_Action item_: Below this line is the material. Write out only its lines from the one containing "You are a computer-use agent. Screen dimensions: 740x500" through the one containing "Viewport: 732px width, 673px height.", both kept, exactly.

[Start of Attachment]

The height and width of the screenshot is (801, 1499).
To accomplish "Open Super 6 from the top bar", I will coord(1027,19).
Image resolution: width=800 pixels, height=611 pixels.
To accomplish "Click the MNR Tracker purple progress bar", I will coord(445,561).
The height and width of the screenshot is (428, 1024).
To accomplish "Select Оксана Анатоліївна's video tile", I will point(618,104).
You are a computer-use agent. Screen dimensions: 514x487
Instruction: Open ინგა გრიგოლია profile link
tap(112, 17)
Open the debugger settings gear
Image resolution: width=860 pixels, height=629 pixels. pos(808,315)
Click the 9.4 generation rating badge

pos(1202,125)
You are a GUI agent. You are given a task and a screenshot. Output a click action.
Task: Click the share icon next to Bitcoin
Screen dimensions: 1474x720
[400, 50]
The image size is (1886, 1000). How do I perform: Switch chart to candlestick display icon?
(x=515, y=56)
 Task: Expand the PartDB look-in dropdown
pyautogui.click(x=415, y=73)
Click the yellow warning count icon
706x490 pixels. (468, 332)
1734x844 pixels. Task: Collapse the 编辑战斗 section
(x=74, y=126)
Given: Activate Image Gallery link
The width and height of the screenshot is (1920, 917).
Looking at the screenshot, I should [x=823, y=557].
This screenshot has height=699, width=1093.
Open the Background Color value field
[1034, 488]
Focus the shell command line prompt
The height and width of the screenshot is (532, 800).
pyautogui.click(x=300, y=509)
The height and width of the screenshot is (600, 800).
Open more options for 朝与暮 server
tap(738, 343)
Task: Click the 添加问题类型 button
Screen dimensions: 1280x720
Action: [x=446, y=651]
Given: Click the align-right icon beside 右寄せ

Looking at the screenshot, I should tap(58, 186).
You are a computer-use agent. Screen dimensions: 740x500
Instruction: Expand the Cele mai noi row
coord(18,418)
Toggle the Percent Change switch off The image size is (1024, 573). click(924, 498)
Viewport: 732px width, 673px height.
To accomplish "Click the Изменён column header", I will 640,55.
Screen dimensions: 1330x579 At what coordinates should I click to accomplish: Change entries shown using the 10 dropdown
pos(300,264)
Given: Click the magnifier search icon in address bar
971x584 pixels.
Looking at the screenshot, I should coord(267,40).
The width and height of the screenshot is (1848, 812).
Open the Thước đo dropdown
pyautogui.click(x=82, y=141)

[End of Attachment]

_Solution for this exercise_:
You are a computer-use agent. Screen dimensions: 740x500
Instruction: Expand the Cele mai noi row
coord(18,418)
Toggle the Percent Change switch off The image size is (1024, 573). click(924, 498)
Viewport: 732px width, 673px height.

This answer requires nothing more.